▶ **Task brief**
Since only part of the material below is wanted, output exactly the lines from the one with "You are a GUI" up to and including the one with "[ date ] (268, 162)".
** Opening Data for processing block **
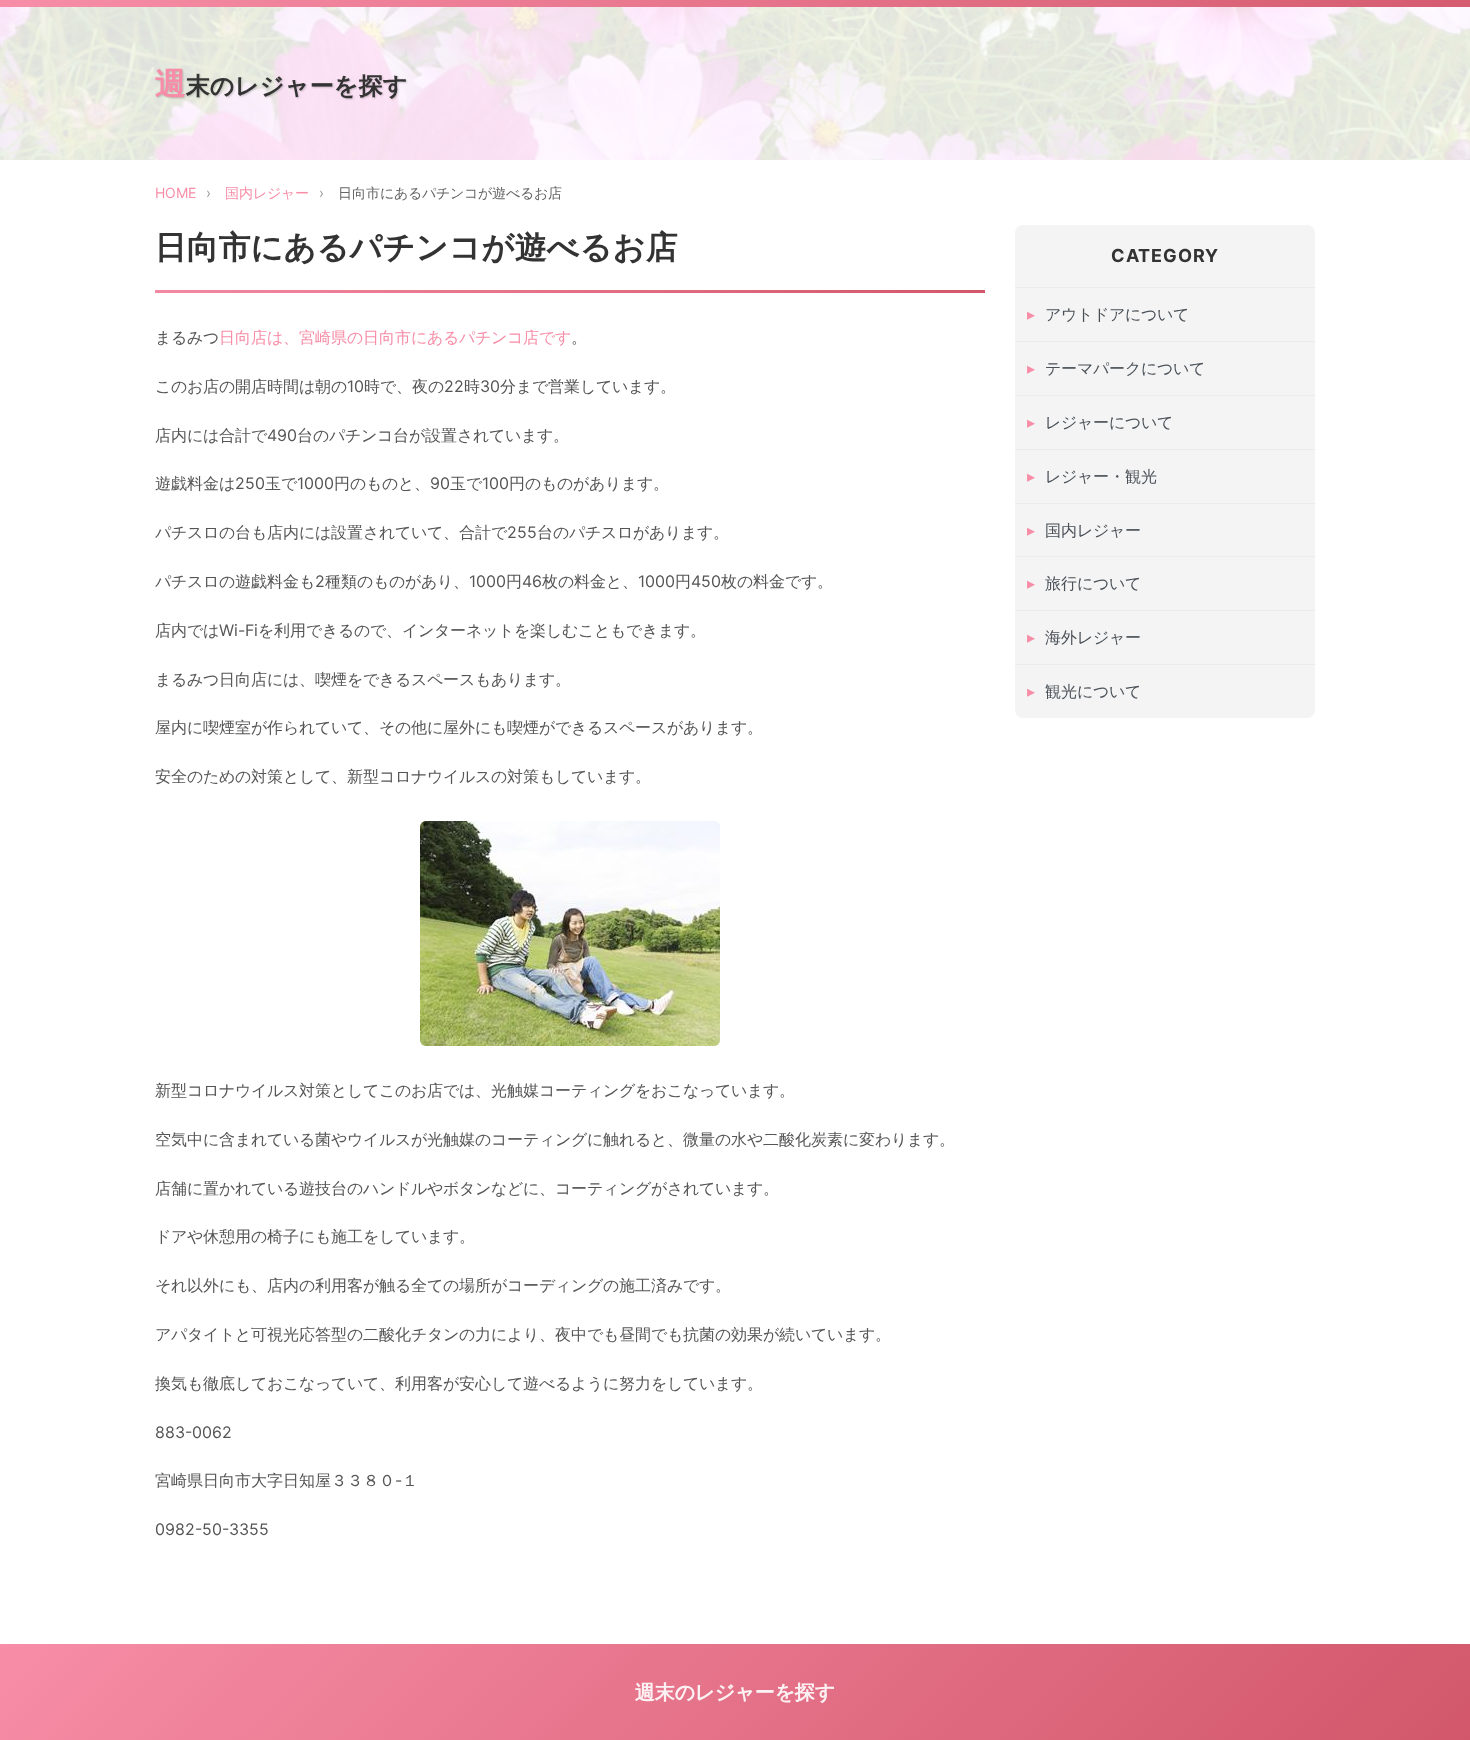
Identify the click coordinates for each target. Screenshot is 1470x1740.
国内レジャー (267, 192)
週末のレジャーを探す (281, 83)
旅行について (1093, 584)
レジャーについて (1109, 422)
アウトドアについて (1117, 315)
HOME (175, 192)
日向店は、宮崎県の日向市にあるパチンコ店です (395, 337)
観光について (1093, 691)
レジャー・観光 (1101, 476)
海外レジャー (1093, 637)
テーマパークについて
** Closing Data for processing block **
** Opening Data for processing block **
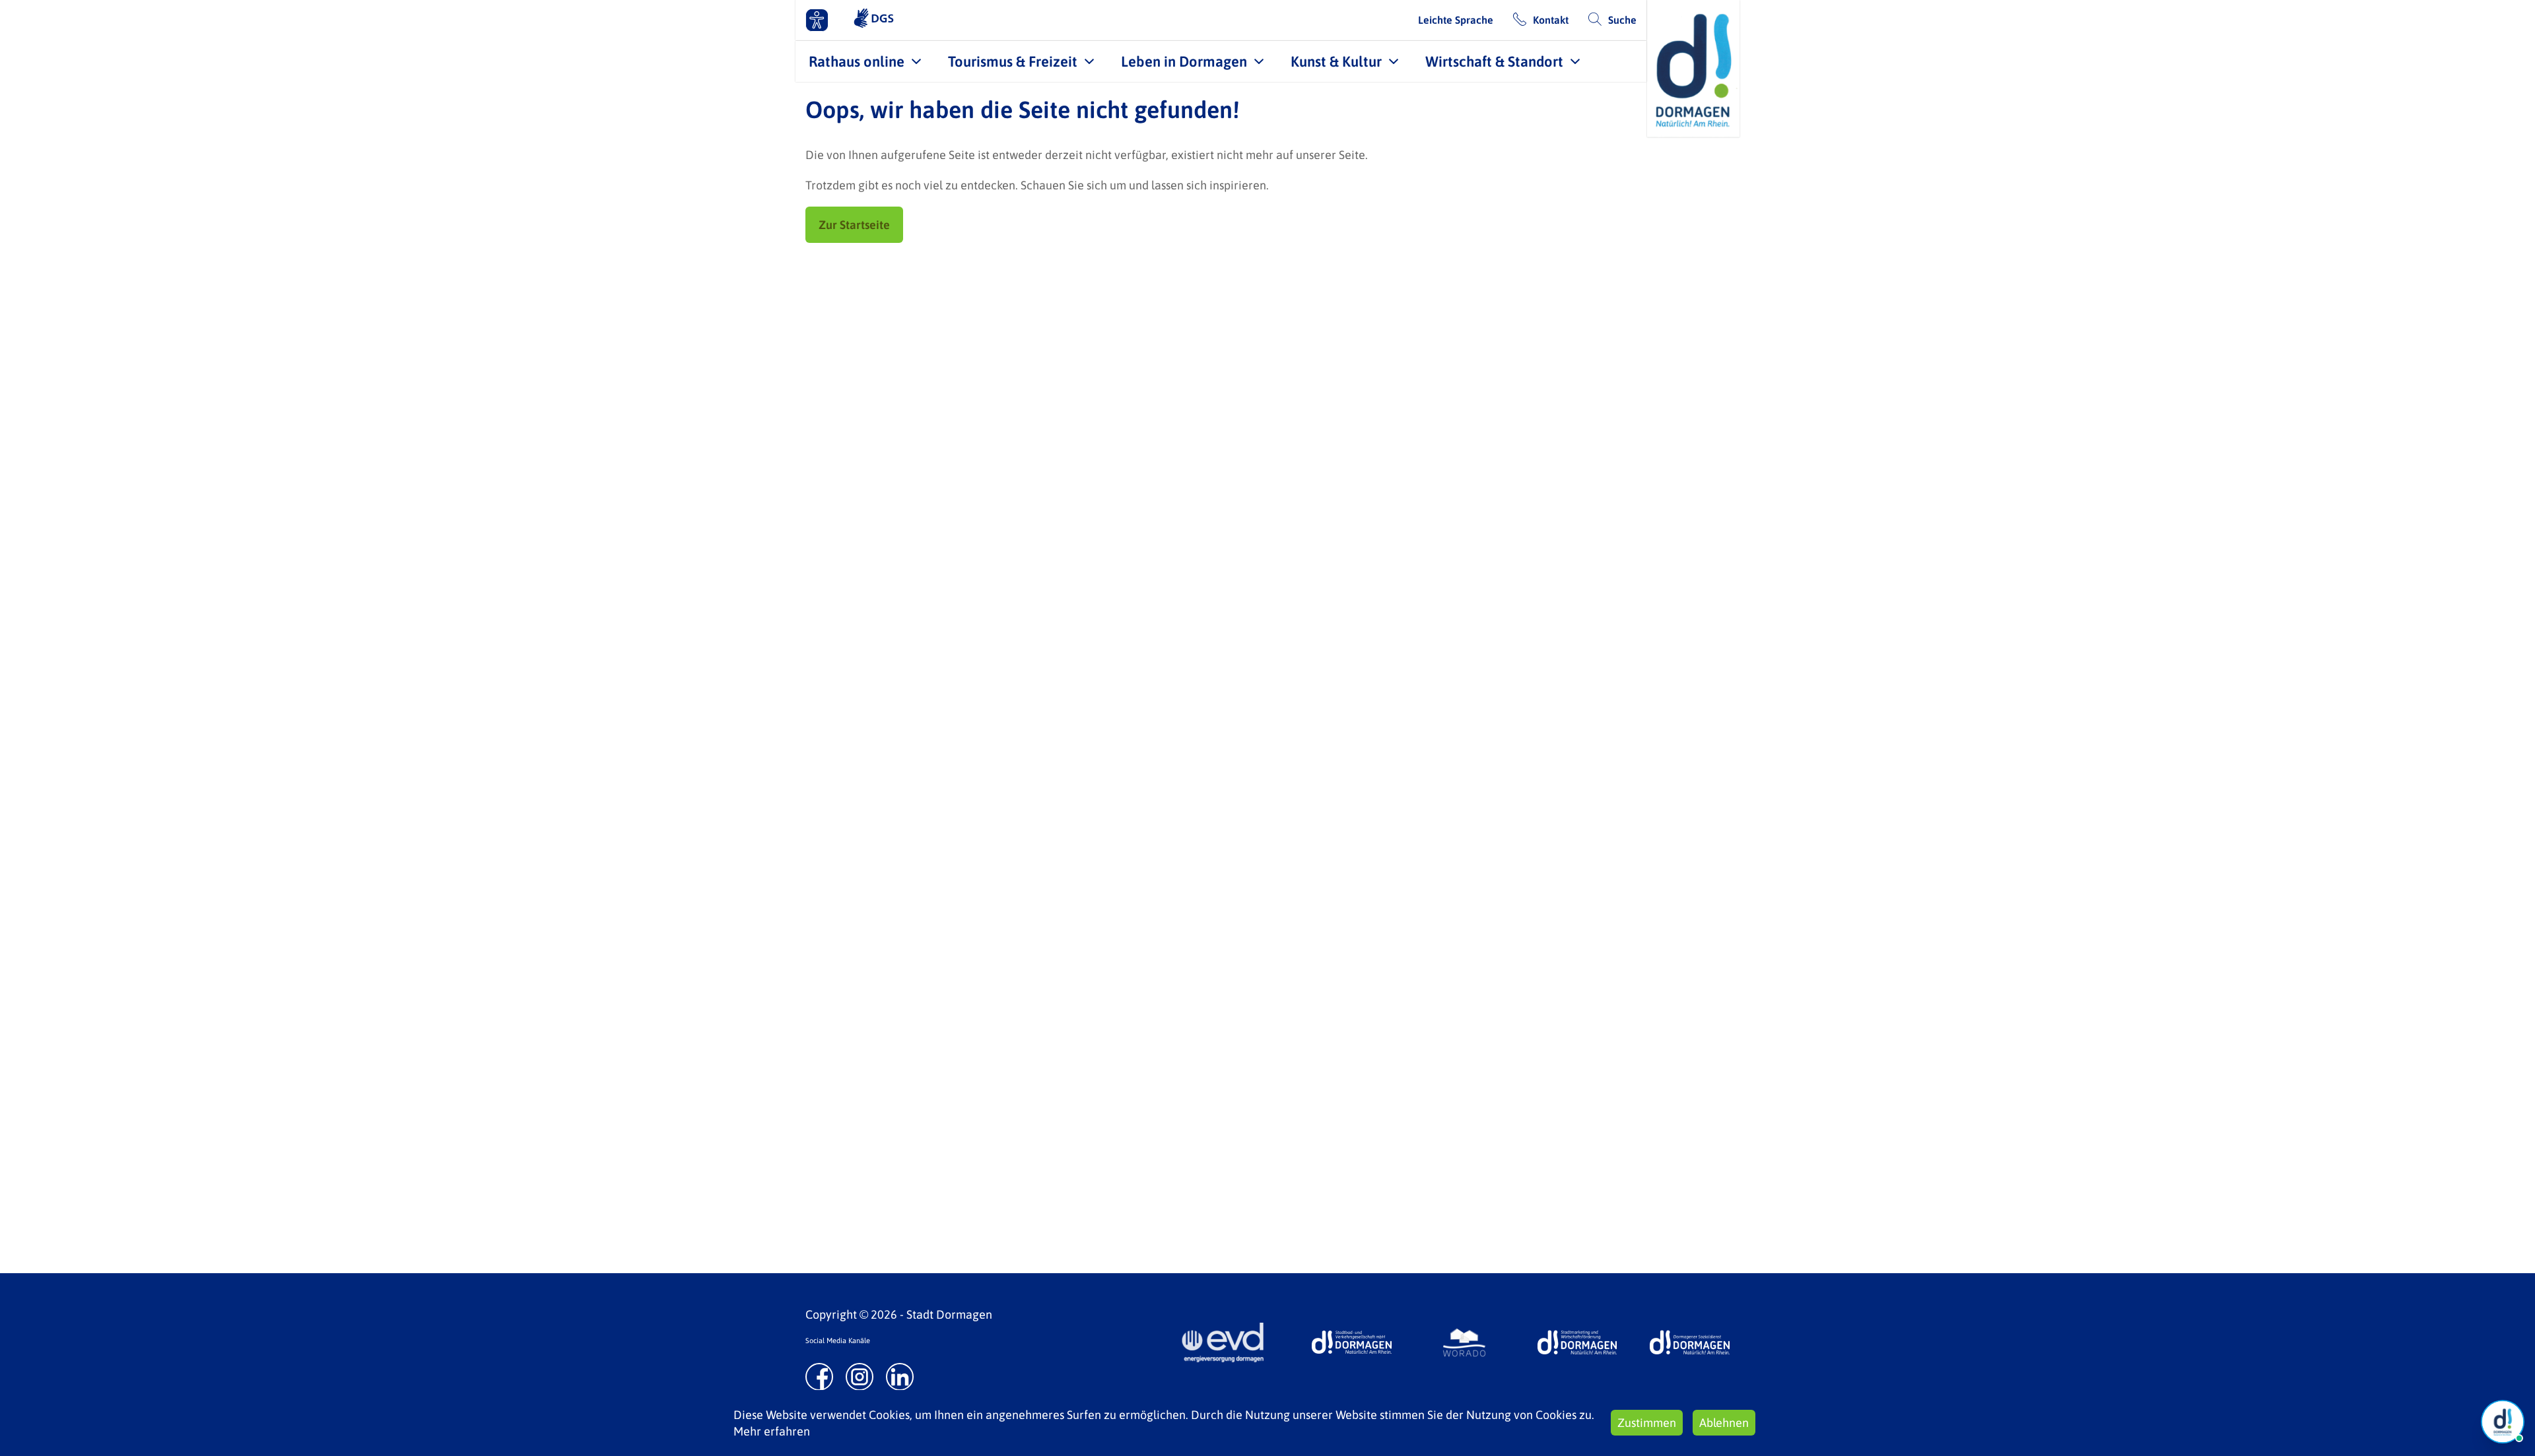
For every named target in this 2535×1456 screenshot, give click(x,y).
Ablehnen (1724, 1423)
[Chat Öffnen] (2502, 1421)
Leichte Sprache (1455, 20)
** Closing Data for processing block **
** Opening Data for processing block **
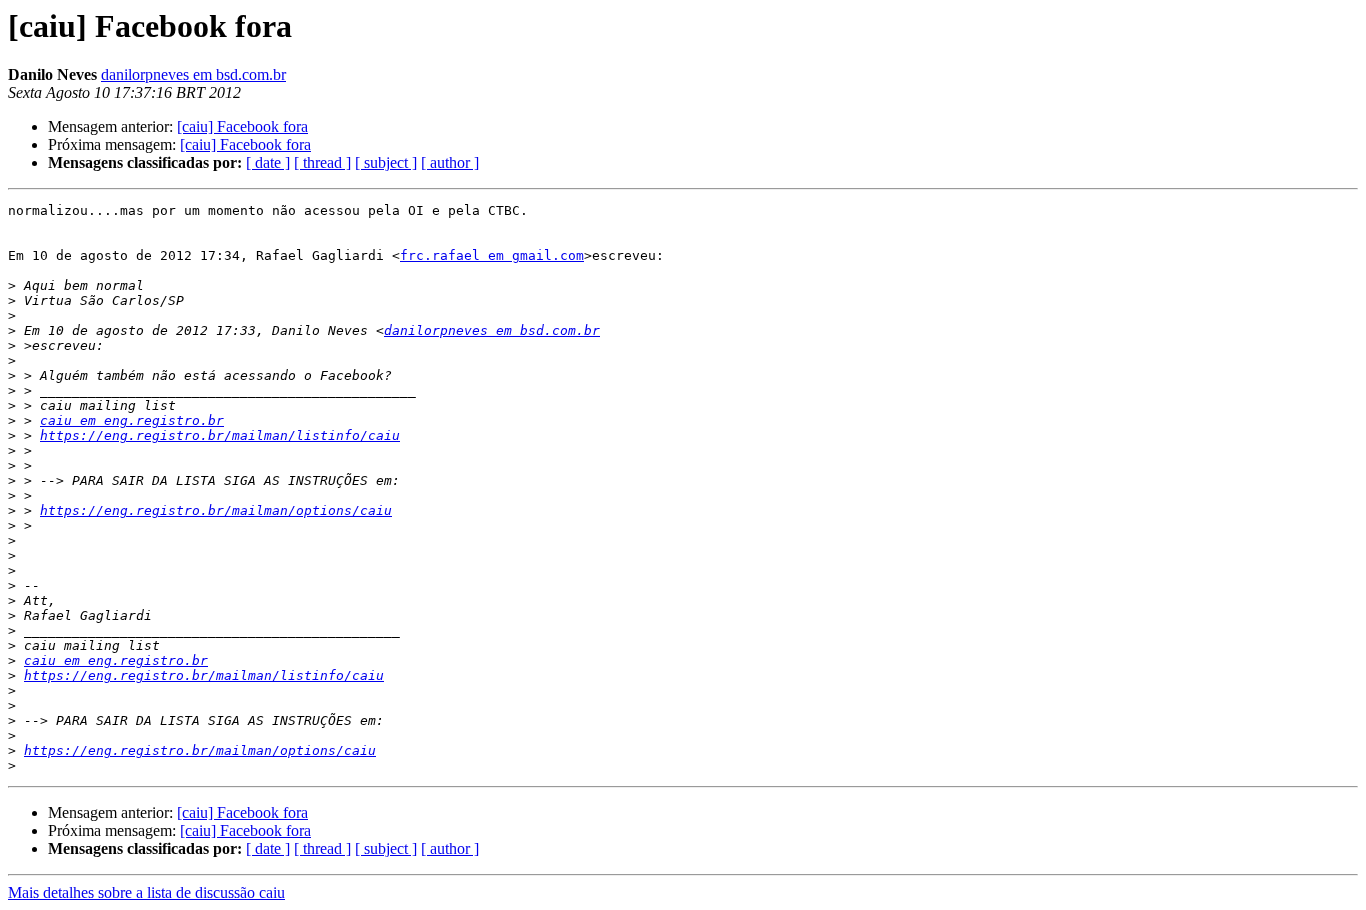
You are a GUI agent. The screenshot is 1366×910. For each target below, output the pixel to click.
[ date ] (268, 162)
** Closing Data for processing block **
▶ **Solution for this problem**
You are a GUI agent. The screenshot is 1366×910. For each target below, output the pixel to click.
[ date ] (268, 162)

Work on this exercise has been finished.